Плахи Ефим отыскал быстро, нащупав длинной палкой твердое в топи, затем на шаг сбоку — вторую, третью. Так плахи могли положить только три человека: хозяин хутора Антон, он, Ефим, который когда-то работал у него и знал секрет пути, и Иосиф. Иосифу о том, как пройти через болото, рассказал Ефим, вернувшись с хутора, когда ходил сюда, чтобы забрать к себе детишек. (А надо ли было? Ведь детишек от родителей оторвал бы. А тогда думал, что надо.) О том, что дорогу сюда знают дети и внуки Антона, Ефим не думал.
14
Они долго стояли на пригорке, за которым лежала усадьба. Стояли там, где когда-то начиналась тропка через поле к дому. По той тропке, когда был молодым, ходил и Ефим. Но теперь она была еле заметна, заросла травой. Справа, шагах в пяти от нее, струился родничок. Из него вытекал ручеек, бежал вниз к речке.

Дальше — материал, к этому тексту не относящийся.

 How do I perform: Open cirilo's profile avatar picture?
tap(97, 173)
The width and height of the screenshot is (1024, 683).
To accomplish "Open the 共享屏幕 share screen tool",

Родничок был обложен камнями, этакой подковой, что удивило Ефима: при Антоне здесь был сруб в два веночка, а под ним — желобок. Помнил, что уже в тридцать седьмом, когда приходил сюда за детишками, сруб вокруг родничка был подгнивший, рядом лежали свежие плахи. Наверное, Антон собирался его заменить, но не успел. Антон любил все делать из дерева, говорил: «Дерево дышит».